Earlier in the year, Jorgensen delivered a massive conveyor and filtration system to Ingersoll for use in manufacturing the Giant Magellan Telescope.
The Ingersoll machine, located in Rockford Illinois, is said to be the largest and most advanced 5-axis milling machine in North America. Our system manages all the chips and coolant resulting from the milling process to build telescope components. Two horizontal conveyors, 134 ft long each, run the entire bed length of the mill to collect chips and stringers. These conveyors then feed an elevating conveyor that takes the chips 20 ft up and out of the building. Under the elevating conveyor, a large tank collects coolant before it flows to the gravity media system at floor level. Chips are collected outside the building for recycling, and clean coolant returns directly to the mill for reuse.
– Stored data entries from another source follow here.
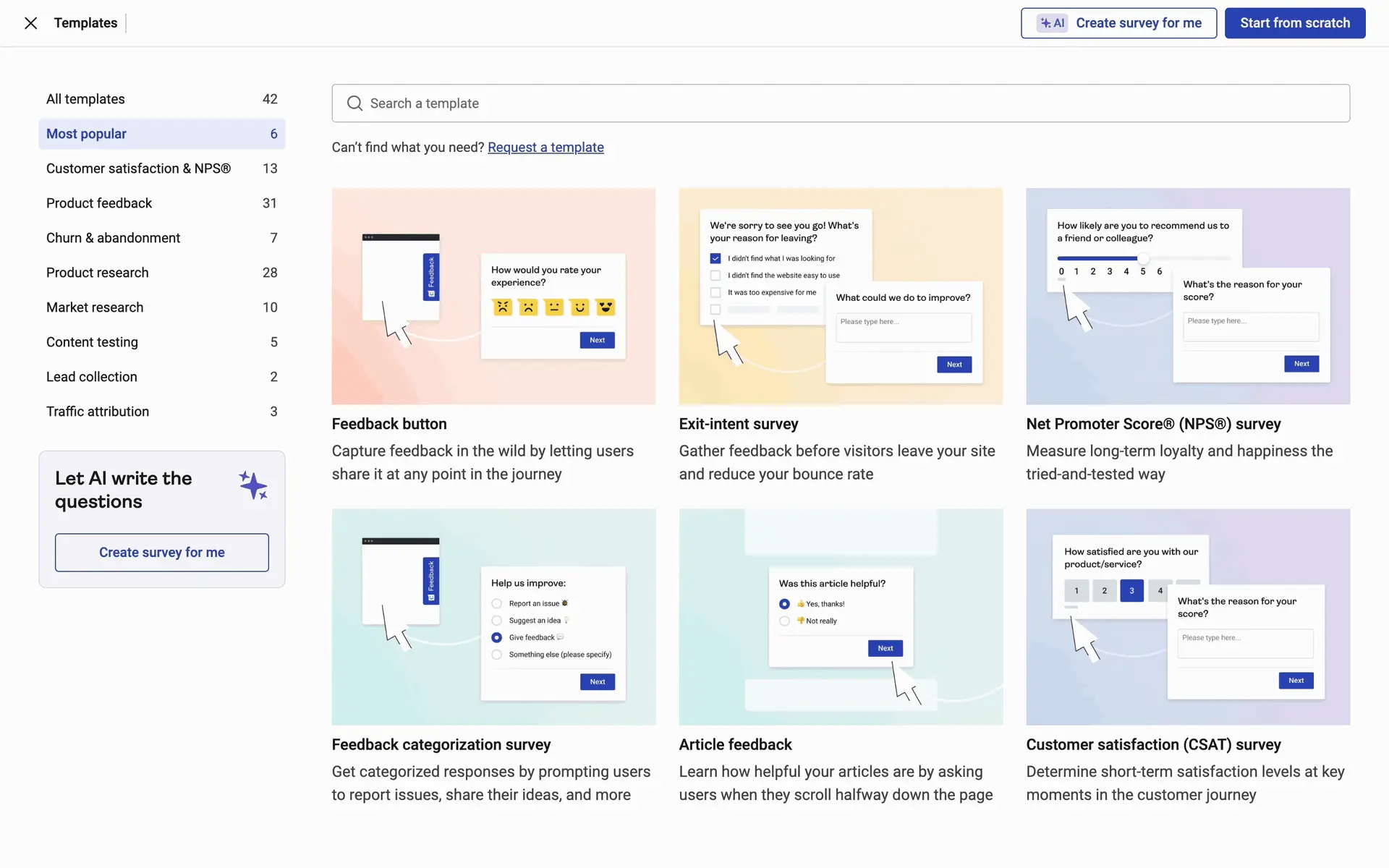The height and width of the screenshot is (868, 1389).
Task: Click the angry emoji face in Feedback button preview
Action: point(502,307)
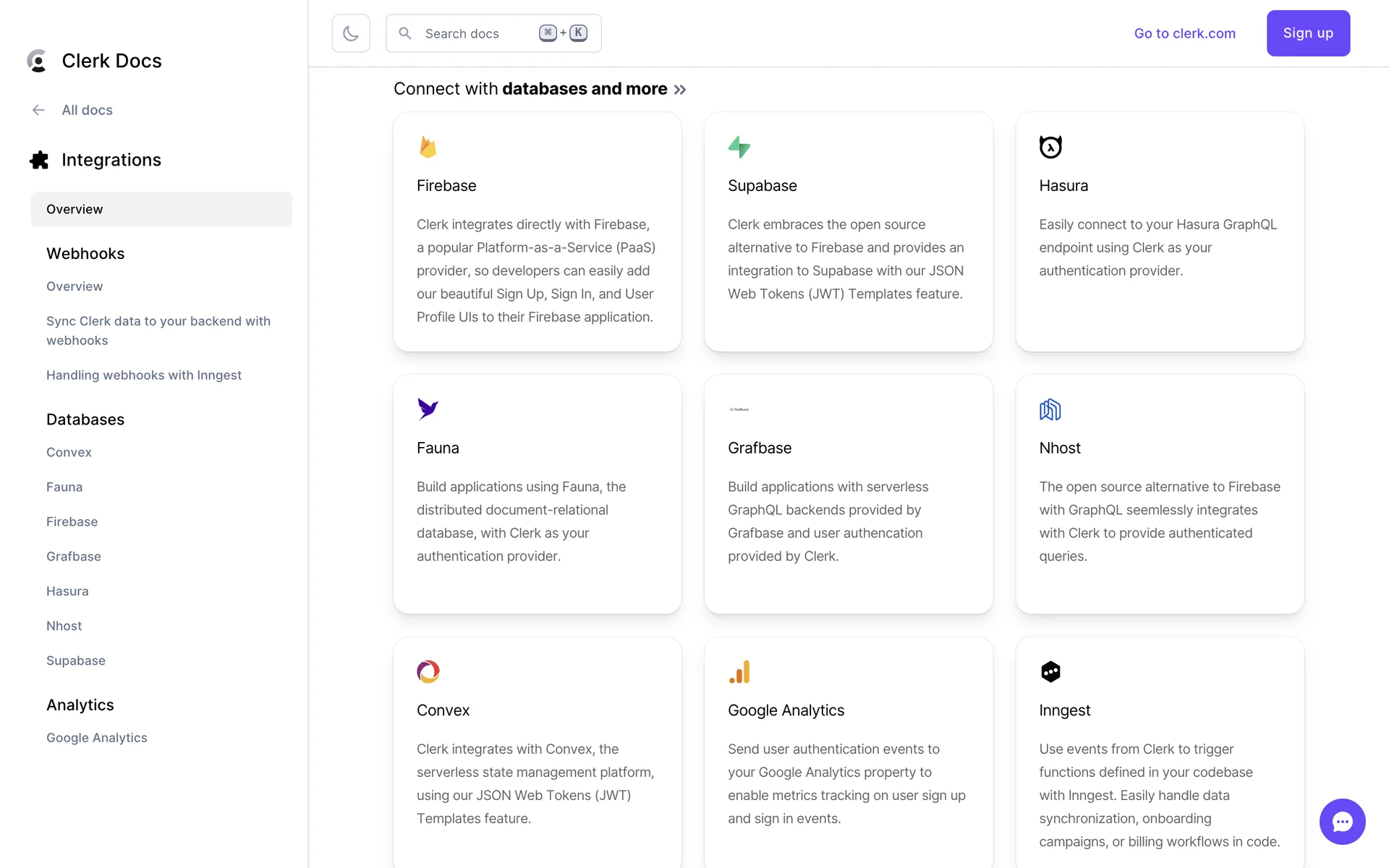Screen dimensions: 1389x868
Task: Click the Firebase flame icon
Action: (428, 147)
Once assembled, the telescope will be located at Las Campanas Observatory in a remote mountain desert region of Chile. The Giant Magellan telescope project is funded from a variety of science institutions, governments, and private donors. It’s next-level technology, with resolving power up to 10 times greater than the Hubble telescope, will enable discoveries in cosmology, dark matter, and dark energy. They expect the telescope to be up and running by 2028.
Our employees were privileged to attend an open house at the building created to manufacture the Giant Magellan Telescope. One building houses the machine with Jorgensen’s system that will machine the components for the telescope, and another portion of the building will be used to assemble the GMT components.
The main speakers were the president of Ingersoll (Jeff Ahrstrom), the president of the Camozzi group – parent company of Ingersoll (Chip Storie), and the US Assistant Secretary of Defense for Sustainment (The Honorable Christopher Lowman), who is the gentlemen in the picture. This machine will not only be used to build the telescope but is also designated to manufacture US defense equipment going forward.
We are honored to be part of such a large-scale international project set to broaden our views and understanding of the universe. A very proud moment for both Jorgensen and US manufacturing!